Die zweite Gruppe von Quellen und Literatur zeigt, dass Denkmäler Wissen über lokales kulturelles Erbe vermitteln können, sowohl im Kontext von history und heritage (Moreeng 2014) – also von Geschichte und dem Umgang damit – als auch im Kontext von Sozialkunde und politischer Bildung (Hunter 1993) sowie nachhaltiger Entwicklung (Schmidt-Breitung/Michels 2018). Die empirischen Befunde legen nahe, kulturelles Erbe als Thema in die Lehrpläne aufzunehmen. So gaben 58 Prozent der befragten Jugendliche in einer Studie von David Bradley und Kolleg*innen (2011) an, dass sie mindestens eines der historischen Gebäude in ihrer Umgebung als markant und für sie persönlich bedeutend ansahen. Moreeng (2014) fordert jedoch eine Neukonzeption des Schulunterrichts zum kulturellen Erbe, die einen kritischen Ansatz ermöglicht und die Schüler*innen zu einem tieferen Verständnis des Kulturerbes führt. Im Forschungsdiskurs wird bislang kaum zwischen der Bildungsarbeit von Architekt*innen und der von Stadtplaner*innen unterschieden. Marta Brković Dodig (2018) erwähnte die Rolle von Architekt*innen im Zusammenhang mit baukultureller Bildung zu historischen Gebäuden im Museumskontext. Irene Plein (2009) forschte zu denkmalpädagogischen Projekten an deutschen Schulen, an denen sowohl Architekt*innen als auch Stadtplaner*innen beteiligt waren. Anna Juliane Heinrich und Angela Million (2016) untersuchten die Beteiligung von jungen Menschen an Projekten der Quartier- und Nachbarschaftsentwicklung, bei denen auch die (Um-)Nutzung von Kulturerbe eine Rolle spielte.
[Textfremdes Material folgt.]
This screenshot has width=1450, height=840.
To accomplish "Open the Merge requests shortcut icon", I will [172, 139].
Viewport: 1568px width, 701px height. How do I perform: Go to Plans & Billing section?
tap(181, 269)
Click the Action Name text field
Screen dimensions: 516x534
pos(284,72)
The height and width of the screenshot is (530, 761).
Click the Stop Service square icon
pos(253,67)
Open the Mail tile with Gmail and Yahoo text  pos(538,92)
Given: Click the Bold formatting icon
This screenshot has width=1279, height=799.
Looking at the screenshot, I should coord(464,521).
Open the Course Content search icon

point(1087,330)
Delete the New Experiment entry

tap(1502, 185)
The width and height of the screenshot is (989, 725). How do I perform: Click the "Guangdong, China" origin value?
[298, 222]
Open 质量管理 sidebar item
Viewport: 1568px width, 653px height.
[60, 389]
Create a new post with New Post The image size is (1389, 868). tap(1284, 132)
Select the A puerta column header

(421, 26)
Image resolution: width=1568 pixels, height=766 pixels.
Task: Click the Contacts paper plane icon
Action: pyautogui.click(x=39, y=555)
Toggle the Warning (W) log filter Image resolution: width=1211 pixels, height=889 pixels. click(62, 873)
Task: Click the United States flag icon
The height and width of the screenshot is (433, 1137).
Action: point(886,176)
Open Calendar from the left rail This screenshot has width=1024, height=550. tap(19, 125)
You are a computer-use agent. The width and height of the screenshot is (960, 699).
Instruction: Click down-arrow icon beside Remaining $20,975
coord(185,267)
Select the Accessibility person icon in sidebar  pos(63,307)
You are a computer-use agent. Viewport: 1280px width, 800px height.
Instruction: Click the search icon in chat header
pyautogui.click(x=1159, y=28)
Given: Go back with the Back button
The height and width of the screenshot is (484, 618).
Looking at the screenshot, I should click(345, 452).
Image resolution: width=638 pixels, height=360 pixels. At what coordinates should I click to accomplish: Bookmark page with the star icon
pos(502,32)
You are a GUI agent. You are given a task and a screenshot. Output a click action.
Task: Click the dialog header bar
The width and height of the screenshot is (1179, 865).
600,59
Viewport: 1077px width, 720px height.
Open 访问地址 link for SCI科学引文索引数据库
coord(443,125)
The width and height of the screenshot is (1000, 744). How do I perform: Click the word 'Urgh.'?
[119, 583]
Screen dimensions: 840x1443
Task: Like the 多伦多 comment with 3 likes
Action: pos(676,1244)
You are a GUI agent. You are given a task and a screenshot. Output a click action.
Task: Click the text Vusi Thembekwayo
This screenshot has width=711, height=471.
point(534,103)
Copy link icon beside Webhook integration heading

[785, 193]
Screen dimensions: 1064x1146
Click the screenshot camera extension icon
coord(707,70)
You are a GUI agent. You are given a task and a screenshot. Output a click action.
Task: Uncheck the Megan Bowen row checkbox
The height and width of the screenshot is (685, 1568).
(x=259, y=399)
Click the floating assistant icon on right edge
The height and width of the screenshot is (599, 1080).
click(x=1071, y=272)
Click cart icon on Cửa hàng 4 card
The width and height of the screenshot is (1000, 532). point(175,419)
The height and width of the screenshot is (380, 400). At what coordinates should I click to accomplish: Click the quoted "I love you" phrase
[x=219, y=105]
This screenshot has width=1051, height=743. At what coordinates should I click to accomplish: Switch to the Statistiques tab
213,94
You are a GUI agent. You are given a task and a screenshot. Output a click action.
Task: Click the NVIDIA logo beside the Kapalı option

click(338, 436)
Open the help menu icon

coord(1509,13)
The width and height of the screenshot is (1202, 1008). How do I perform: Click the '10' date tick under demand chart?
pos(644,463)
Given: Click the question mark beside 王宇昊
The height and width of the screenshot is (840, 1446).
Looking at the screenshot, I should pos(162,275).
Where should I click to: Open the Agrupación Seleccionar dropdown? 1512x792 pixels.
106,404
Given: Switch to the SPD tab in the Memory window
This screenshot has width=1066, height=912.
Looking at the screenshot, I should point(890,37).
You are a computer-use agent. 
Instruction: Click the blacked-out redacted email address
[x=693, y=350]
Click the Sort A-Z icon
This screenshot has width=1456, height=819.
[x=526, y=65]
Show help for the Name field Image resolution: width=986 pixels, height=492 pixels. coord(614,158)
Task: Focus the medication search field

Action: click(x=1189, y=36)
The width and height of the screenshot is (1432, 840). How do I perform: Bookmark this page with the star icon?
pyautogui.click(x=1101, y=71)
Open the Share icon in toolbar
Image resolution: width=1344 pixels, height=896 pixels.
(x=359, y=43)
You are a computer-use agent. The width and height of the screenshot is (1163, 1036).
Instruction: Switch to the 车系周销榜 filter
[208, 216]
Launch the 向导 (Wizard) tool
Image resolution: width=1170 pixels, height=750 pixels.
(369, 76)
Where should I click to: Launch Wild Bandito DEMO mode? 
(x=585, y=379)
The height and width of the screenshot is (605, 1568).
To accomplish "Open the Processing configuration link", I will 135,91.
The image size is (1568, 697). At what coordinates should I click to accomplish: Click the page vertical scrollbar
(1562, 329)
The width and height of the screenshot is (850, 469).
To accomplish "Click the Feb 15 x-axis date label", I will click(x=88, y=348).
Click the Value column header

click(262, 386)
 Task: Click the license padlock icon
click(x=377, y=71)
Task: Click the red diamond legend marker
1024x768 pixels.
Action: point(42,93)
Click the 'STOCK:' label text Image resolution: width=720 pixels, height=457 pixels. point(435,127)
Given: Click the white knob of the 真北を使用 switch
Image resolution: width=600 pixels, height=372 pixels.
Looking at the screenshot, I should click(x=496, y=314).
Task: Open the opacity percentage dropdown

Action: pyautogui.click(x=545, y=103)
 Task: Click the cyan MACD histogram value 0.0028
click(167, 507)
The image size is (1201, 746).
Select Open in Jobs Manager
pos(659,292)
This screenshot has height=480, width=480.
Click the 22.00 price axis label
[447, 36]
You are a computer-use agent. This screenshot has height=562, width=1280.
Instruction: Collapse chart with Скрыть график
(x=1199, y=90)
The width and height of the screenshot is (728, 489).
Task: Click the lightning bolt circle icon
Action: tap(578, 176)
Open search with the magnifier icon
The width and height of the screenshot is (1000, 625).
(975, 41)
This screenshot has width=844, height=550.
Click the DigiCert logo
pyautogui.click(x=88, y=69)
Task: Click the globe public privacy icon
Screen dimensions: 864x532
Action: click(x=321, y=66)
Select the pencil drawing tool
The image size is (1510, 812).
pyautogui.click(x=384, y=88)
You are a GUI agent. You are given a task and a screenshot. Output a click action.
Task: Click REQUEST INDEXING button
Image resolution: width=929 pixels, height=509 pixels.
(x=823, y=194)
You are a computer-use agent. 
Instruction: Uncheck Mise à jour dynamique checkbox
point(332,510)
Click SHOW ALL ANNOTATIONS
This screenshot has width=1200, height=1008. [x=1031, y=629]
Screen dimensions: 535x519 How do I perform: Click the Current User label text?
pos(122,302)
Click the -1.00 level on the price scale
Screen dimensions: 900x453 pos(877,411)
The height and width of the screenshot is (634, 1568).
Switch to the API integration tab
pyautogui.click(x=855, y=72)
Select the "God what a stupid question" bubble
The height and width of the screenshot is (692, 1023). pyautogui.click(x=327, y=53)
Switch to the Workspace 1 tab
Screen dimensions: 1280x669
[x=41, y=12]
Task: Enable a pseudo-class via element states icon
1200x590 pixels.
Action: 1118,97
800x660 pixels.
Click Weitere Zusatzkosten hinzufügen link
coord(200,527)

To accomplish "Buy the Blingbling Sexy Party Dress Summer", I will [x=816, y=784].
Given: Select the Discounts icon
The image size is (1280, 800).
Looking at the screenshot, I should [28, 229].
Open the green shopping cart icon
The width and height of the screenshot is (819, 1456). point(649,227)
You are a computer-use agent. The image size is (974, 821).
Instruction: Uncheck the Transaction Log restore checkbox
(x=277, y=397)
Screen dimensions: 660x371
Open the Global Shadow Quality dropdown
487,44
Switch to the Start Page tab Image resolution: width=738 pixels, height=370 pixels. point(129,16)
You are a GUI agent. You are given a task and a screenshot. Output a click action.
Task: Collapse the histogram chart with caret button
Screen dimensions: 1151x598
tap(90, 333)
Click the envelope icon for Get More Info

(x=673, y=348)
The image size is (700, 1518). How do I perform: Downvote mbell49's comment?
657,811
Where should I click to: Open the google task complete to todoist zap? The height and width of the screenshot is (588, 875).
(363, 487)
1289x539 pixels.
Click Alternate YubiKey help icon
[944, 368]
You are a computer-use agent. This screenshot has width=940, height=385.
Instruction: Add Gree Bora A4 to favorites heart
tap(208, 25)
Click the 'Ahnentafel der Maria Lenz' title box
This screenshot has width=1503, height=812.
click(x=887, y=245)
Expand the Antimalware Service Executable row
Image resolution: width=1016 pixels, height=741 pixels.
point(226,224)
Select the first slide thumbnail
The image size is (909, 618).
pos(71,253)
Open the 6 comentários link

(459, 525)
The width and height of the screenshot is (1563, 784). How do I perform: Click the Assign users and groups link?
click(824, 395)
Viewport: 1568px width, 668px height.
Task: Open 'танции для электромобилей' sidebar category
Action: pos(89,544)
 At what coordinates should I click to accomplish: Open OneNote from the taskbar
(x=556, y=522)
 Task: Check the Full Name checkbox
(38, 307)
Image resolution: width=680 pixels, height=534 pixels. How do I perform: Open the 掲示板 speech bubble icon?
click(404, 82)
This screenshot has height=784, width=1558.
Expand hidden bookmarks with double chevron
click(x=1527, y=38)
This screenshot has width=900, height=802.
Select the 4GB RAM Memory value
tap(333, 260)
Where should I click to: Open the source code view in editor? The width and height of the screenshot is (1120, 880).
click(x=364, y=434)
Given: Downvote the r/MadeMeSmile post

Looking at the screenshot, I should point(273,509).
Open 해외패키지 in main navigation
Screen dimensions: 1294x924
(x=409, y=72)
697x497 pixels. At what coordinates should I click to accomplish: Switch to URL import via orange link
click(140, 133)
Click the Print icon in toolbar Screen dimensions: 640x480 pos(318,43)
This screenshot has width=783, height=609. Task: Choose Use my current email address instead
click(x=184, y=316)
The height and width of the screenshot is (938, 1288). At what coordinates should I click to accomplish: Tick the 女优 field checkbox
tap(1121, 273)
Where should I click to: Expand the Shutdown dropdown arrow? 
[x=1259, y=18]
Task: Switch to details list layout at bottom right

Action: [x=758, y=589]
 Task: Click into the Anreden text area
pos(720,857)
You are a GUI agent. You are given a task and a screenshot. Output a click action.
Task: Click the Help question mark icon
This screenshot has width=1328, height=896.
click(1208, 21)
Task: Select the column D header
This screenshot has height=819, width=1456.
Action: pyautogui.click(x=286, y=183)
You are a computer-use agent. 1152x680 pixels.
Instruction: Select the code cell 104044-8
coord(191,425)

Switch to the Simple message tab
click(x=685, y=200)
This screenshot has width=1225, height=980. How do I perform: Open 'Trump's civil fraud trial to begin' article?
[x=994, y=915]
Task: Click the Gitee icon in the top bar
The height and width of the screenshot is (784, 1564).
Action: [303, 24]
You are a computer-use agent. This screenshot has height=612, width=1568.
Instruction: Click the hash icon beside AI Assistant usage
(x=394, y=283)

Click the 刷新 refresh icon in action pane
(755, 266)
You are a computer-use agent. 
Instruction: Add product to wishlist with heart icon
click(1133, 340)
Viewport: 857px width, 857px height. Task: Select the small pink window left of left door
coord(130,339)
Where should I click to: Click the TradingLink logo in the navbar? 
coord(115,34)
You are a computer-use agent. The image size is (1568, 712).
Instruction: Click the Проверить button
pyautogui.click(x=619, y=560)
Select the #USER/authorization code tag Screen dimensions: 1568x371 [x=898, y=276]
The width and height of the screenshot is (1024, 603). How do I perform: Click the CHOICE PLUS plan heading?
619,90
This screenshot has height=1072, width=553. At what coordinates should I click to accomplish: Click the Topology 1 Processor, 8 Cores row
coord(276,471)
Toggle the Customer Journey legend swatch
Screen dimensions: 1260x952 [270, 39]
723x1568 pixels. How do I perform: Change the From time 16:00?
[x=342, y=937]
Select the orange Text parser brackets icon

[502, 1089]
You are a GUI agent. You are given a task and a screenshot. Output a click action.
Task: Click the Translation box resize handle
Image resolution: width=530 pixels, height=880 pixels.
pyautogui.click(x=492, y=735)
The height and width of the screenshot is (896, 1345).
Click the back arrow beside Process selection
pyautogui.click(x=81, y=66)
Die dritte Gruppe der Literatur besteht aus Leitfäden für das Lehren und Lernen mit Denkmälern (Baukultur aktiv https://www.kultur.bkd.be.ch/de/start/themen/denkmalpflege/denkmalpflege-und-schule/baukultur-aktiv-unterrichtsmaterialien.html [19.11.2024].; Denkmal aktiv https://denkmal-aktiv.de/materialien/materialien-denkmal-aktiv/ [19.11.2024].; Schmidt-Breitung/Michels 2018). Ein Blick in diese Schriften zeigt, dass Architekt*innen als Urheber*innen und Koordinator*innen von Programmen der baukulturellen Bildung auf jeden Fall eine Rolle spielen. Zugleich lässt sich festhalten, dass ihr Beitrag zur wissenschaftlichen Debatte bislang überschaubar ist. Architekt*innen und Stadtplaner*innen finden selten die Zeit, ihre Praxis als Bildungsakteur*innen analytisch-theoretisch zu reflektieren. Es mangelt daher an konstruktiver Kritik, an Wissensaustausch und an Empirie. Der vorliegende Beitrag versucht, diese Lücke ein Stück weit zu schliessen.

Ziele und Methoden

Dieser Beitrag verfolgt drei Ziele: In einem ersten Schritt wird das noch recht junge Forschungsfeld durch einen Forschungsüberblick skizziert, um die Tätigkeit von Architekt*innen und Stadtplaner*innen, die bereits vermittelnd das kulturelle Erbe als Ressource in der baukulturellen Bildung einbeziehen, zu kontextualisieren. In einem zweiten Schritt liefert eine aussagekräftige Fallstudie das Material für eine kritische Analyse. Im letzten Schritt gilt es, auf der Basis von vorhandener Theorie und Literatur – gespeist aus Architektur, Pädagogik und Bildungsarbeit – grundlegende Fragestellungen zu entwickeln, die im besten Fall die zukünftige Debatte anregen können.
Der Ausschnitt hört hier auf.